What if someone makes an application only for one platform, or only for desktop or mobile? Or someone needs to quickly create a simple utility and assumes that there is a good default theme - native, which looks and behaves similarly as in that whole platform, utilizing "mental shortcuts" of that environment.

October 25, 2018
25.10.2018 03:24, Adam Wilson пишет:
> You are both technically correct, but the word "efficiency" can be used in two different ways here. Immediate mode can be incredibly efficient from a rendering performance standpoint. But in general they are much less efficient than retained mode from a developer standpoint. So the question is, what kind of efficiency is more important?
> 
> My vote is for developer efficiency.

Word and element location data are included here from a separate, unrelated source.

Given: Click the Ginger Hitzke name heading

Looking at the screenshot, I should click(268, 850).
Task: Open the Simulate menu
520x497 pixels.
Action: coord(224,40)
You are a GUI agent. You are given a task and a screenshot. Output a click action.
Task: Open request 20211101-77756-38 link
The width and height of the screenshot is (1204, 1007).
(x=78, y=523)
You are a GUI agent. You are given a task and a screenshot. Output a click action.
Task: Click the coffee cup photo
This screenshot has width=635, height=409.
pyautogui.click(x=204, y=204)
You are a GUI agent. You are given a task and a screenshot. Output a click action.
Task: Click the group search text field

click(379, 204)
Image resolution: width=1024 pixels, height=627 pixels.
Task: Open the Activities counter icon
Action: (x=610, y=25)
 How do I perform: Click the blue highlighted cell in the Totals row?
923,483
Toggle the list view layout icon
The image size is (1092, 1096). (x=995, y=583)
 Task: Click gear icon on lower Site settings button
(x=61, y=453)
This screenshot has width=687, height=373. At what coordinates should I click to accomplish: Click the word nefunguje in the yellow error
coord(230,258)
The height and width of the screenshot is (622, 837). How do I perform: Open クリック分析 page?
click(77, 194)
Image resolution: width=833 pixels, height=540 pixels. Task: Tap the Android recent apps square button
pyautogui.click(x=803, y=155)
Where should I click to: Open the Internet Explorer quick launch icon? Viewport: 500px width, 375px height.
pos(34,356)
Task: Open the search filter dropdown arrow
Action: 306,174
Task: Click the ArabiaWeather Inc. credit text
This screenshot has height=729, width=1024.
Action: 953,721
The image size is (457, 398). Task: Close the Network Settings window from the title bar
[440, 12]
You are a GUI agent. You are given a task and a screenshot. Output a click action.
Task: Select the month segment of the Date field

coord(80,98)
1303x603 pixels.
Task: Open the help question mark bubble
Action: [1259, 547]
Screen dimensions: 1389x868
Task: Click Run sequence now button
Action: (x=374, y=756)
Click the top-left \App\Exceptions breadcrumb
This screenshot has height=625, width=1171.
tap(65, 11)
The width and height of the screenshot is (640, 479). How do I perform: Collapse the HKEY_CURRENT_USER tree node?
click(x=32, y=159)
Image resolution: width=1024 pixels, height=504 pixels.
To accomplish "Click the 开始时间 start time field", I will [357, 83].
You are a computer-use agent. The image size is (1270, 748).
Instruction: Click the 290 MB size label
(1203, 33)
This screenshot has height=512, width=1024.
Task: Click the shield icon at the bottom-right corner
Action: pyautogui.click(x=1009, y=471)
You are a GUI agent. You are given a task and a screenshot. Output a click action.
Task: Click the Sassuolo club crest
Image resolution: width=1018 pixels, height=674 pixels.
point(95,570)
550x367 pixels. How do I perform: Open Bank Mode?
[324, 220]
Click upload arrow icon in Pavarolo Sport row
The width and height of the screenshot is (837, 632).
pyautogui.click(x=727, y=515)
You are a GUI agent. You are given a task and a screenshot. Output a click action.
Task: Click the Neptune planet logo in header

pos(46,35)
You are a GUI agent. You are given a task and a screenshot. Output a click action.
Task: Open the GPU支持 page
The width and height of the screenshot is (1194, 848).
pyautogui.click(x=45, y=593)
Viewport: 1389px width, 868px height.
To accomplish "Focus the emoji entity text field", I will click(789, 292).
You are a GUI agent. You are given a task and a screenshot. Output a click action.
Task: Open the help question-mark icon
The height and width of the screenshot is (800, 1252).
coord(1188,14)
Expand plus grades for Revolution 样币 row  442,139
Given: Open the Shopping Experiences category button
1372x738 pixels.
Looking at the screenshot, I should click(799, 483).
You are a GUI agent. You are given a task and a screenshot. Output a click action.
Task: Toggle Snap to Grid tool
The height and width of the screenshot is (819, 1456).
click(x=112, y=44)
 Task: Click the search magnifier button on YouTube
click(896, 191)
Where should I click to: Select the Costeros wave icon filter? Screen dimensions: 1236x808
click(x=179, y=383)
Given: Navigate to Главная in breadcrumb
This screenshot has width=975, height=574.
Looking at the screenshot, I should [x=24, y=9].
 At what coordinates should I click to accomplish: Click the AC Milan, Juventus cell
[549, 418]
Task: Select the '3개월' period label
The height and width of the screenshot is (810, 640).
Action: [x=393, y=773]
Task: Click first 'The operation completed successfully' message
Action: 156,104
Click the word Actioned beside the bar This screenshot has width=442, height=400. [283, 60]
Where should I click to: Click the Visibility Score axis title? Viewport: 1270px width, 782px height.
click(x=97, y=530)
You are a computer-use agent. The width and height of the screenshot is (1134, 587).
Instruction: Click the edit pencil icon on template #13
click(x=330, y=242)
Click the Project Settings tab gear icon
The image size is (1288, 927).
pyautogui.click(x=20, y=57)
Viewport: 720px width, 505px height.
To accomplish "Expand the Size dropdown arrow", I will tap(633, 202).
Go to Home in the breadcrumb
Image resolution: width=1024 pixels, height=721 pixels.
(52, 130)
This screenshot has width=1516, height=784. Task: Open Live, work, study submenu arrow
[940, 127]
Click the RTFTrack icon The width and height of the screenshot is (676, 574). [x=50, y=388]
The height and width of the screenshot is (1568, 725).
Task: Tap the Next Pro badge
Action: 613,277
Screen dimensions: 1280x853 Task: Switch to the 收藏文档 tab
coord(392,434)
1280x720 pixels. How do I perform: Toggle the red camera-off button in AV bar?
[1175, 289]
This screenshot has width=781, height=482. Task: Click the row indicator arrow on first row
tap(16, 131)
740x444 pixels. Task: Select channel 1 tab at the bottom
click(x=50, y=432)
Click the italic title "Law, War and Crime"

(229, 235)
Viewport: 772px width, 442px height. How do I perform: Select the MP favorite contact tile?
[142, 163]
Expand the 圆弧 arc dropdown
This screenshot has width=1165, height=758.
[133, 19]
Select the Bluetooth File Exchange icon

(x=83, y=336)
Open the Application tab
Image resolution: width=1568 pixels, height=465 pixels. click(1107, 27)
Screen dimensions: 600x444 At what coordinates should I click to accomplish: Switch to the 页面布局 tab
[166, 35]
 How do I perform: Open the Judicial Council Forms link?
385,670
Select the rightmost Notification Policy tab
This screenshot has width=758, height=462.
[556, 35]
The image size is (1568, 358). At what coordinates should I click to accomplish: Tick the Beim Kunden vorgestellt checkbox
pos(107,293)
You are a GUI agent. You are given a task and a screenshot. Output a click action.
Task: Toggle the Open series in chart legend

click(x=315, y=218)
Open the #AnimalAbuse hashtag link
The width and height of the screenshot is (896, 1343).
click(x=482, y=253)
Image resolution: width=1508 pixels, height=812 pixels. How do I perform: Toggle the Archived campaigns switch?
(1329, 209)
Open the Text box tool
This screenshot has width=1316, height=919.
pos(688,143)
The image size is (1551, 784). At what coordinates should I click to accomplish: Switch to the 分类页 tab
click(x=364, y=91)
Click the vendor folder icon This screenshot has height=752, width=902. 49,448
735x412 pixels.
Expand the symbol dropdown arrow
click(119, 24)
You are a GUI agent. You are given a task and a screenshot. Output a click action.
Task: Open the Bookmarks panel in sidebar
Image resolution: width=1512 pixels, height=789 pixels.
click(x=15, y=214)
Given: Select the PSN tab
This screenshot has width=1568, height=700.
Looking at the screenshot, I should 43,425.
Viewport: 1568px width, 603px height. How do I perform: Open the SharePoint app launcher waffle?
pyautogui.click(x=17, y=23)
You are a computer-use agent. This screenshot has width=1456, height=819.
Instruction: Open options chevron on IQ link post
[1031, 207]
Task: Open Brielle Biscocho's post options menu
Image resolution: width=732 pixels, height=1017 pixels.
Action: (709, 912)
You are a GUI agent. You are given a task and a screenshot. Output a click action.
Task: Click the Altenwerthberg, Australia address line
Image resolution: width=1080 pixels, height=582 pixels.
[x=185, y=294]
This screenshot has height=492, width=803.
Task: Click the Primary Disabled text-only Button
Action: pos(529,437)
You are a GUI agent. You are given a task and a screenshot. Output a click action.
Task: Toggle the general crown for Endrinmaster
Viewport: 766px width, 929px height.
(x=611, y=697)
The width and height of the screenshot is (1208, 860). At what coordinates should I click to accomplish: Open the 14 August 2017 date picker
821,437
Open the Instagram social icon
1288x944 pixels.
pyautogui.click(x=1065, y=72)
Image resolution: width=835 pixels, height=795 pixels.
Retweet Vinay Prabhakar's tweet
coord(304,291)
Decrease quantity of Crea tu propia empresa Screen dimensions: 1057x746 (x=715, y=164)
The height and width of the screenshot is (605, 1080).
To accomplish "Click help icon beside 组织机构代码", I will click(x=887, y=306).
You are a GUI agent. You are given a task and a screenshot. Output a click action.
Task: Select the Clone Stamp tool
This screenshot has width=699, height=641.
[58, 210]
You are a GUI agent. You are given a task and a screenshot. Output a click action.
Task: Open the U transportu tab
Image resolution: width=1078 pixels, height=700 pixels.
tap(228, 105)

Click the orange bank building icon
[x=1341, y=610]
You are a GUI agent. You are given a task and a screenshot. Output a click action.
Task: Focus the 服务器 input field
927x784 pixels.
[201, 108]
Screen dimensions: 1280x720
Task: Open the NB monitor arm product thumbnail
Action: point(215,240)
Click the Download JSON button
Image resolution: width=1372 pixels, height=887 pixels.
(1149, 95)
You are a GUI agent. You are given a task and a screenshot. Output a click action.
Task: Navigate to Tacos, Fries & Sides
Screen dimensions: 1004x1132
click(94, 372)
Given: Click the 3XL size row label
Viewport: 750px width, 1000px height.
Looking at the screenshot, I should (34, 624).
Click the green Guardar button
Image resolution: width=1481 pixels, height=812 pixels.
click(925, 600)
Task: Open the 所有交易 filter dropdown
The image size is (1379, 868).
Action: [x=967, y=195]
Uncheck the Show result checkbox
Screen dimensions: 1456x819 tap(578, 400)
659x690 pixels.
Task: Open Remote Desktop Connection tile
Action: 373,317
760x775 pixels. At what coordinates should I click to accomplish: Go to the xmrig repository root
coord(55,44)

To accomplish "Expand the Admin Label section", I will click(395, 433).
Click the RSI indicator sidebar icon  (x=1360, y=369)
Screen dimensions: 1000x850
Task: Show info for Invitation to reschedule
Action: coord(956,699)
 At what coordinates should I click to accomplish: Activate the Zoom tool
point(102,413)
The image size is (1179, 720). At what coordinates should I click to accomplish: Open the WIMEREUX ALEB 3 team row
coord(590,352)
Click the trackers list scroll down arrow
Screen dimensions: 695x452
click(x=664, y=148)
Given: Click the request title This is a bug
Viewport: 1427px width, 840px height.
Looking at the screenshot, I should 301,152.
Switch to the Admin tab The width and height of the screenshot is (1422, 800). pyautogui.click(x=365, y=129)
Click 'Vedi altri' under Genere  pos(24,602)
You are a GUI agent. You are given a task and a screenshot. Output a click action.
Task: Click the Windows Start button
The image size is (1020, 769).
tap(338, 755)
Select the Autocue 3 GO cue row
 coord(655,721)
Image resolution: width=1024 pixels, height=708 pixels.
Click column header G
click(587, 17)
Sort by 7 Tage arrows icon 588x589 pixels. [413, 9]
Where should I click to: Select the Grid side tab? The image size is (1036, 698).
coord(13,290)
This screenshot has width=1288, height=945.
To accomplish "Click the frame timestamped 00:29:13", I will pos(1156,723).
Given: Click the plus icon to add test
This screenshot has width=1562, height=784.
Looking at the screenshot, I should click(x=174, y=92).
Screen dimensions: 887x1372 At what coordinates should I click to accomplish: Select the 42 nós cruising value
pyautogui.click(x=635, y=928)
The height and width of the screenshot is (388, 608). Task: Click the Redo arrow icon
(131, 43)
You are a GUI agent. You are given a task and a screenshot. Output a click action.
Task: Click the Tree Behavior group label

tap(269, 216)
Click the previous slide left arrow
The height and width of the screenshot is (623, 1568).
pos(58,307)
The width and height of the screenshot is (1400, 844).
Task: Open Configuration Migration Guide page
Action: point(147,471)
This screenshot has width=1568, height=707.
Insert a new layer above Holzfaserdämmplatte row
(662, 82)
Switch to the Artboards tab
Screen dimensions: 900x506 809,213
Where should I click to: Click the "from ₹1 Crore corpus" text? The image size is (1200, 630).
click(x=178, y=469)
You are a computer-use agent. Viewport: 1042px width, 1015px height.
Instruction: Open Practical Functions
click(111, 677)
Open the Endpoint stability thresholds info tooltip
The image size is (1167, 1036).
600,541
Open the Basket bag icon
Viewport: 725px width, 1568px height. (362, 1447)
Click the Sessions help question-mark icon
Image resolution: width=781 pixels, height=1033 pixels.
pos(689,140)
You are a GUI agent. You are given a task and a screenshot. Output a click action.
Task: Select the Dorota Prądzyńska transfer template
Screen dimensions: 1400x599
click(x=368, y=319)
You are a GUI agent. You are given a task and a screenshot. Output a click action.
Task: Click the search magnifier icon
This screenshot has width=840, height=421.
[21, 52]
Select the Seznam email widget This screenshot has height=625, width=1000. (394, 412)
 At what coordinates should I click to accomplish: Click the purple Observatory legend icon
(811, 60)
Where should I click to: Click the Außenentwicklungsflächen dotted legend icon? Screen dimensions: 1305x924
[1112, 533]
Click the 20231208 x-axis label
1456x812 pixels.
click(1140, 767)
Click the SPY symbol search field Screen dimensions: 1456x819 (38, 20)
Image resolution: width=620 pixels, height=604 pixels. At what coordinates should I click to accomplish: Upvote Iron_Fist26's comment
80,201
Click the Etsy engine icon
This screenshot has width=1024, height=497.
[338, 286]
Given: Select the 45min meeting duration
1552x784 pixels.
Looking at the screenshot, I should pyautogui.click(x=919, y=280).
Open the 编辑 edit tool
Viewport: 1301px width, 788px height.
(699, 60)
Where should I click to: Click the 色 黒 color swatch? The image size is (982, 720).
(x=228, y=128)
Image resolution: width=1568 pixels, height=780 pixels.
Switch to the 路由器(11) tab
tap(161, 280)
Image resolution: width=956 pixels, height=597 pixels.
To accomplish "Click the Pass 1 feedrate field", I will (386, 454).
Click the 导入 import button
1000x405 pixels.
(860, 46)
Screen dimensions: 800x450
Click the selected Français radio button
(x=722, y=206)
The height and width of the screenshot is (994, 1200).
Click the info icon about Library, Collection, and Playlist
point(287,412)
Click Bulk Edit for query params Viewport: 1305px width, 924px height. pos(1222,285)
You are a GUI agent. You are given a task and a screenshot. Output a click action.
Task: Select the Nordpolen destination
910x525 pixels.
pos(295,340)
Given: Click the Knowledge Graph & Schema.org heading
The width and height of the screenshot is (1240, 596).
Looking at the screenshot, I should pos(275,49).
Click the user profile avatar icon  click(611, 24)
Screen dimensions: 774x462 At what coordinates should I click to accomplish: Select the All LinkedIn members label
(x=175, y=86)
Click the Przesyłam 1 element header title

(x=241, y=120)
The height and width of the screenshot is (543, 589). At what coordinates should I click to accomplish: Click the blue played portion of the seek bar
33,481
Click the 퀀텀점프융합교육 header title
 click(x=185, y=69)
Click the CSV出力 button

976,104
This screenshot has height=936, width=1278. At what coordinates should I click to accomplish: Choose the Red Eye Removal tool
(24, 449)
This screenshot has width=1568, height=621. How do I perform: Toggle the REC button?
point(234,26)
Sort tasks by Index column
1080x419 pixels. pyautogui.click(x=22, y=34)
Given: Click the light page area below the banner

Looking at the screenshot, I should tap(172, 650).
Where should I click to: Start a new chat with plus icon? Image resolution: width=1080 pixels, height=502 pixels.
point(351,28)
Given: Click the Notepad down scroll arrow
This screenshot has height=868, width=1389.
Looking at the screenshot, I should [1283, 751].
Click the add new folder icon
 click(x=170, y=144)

Most UX's need a minor fraction of what even an Intel GMA 3000 can pump out, much less that of what a Vega64 or GeForce RTX 2080 Ti. I only have a Radeon Pro WX4100 because of the fact that it has four DP1.2 outputs in a half-height form factor. I certainly never get with a parsec of actually stressing the capacity of rendering silicon.
> 
> But if I can do something with 10 lines of code over 1000 lines of code I will take that option ever single time. My time is WAY more expensive than some GPU time.
> 

Combining power of D metaprogramming and immediate gui I have both developer efficiency and rendering performance efficiency. For example I failed to implement custom tree view using Gtk and Qt/Qml and it was really simple to do it using immediate gui. But I see drawbacks of immediate gui too.